The past week has been a transitional time at the nursery, as I plan for summer workshops and begin to turn my attention to the seed crops I’m growing in the field this year. I’m preparing for the last few plant sales and giving a lot of starts to local community gardens. Gemini season has felt like an unfurling, mirrored by the shapes my body is making while I work. For the last few months I’ve been hunched over at tables in the greenhouse, patting soil into the small individual cells of seed-starting trays, consulting lists on my phone, and writing plant names and dates on pieces of tape. The seedlings are bigger now, so I stand as I pinch off early flowers from tomato plants and tiptoe to reach the top shelves of the metal racks. I spent yesterday morning and afternoon laying down landscape fabric, walking slowly down the length of the high tunnel and squatting to hammer down metal staples. As we barrel towards the solstice I’m spending more time outside the humid greenhouse, reaching and lifting, stretching and growing.
This week I started biking on the street for the first time since my accident. For a while I thought I wouldn’t return to commuting by bike and would only bike on trails. Now that I’ve had 2/3 of my eye and face surgeries and can see without double vision, though, biking around Philly feels inevitable and familiar, like a return to myself. It’s been weird to do something that’s so deeply meditative and natural to me while dealing with PTSD symptoms at the same time. When I’m approaching an intersection, I’ll feel my brain calm itself down while also thinking distantly about how every moment like this could be the last time I’m alive. It feels like biking is a kind of mindfulness that helps me (literally) move through horrifying thoughts, because if I panic or dwell on them I will become more unsafe. I’ve missed my bike so much. Lately, all I want is to go on evening rides in the two hours before the sun sets. All I dream of is biking to the creek, to the river, to the ocean. I’ve been yearning to move my body in new and remembered ways. I’ve been wanting to kiss and be kissed, to pedal fast and hard, to explore the desires that are blooming shyly and insistently in my chest.

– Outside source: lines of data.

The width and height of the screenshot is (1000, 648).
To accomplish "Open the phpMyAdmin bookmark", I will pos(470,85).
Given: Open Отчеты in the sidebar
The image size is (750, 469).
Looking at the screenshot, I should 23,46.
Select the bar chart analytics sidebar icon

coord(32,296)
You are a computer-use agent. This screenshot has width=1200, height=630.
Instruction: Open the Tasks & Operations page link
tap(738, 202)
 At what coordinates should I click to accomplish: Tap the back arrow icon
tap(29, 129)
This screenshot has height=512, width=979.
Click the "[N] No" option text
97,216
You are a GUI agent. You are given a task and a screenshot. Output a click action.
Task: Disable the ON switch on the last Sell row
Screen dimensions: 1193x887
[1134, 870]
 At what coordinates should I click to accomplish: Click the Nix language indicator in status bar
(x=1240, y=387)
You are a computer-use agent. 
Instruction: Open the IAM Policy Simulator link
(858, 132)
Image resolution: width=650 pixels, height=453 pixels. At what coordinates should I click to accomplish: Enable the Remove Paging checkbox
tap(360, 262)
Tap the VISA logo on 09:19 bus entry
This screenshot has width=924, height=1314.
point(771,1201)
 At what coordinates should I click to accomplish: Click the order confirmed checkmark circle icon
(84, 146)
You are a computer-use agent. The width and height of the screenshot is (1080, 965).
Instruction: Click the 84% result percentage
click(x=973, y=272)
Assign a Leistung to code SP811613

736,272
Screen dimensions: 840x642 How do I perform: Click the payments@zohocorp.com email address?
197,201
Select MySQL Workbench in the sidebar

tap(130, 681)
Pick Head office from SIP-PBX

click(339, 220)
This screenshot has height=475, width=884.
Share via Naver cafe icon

Things that have been inspiring me:
The Market Woman Story by Jacqueline Bishop
In artist Jacqueline Bishop’s work The Market Woman Story, a set of fifteen ceramic plates is adorned with paintings of Jamaican women surrounded by the plants and animals of their island. Dressed in shades of blue, pink, and ivory, carrying produce and babies, staring out at the viewer or engrossed in their work, Bishop’s market women reference a long history of labor and Black self-making that emerged throughout the era of plantation slavery. During the eighteenth and nineteenth centuries, many Jamaicans grew and sold food that they cultivated on provision grounds: small plots of plantation land that were deemed undesirable for cash crops and used as subsistence gardens by enslaved people. When thinking about the importance of gardening to the lives of colonized people, I often return to the provision ground as a site of resistive relationship to the land.
“12 Little Spells” by Esperanza Spalding
This dreamy, sensual album from bassist Esperanza Spalding features twelve songs that each pertain to a body part. My favorite tracks are “Thang (hips)” and “Touch in mine (fingers).”
Love Is a Dangerous Word by Essex Hemphill
I’ve been consistently floored by Essex Hemphill’s ability to move fluidly between registers of love, protest and grief. The poems in this collection chronicle his experiences as a Black gay man living in Washington, DC during the AIDS crisis in the 1980s. I keep returning to “So Many Dreams,” a luscious poem about yearning and desire (“take whatever suits you,/my love, for now”).
Daily Tarot Pulls and Red Tarot by Christopher Marmolejo
I’ve been doing almost-daily tarot pulls and reading the corresponding chapters from the book Red Tarot: A Decolonial Guide to Divinatory Literacy by Christopher Marmolejo. Marmolejo’s text draws on Black and Indigenous literature and critical theory to chart an alternative practice of divination. I’ve pulled the Magician card twice in the past month, most recently while camping in Western Massachusetts with friends.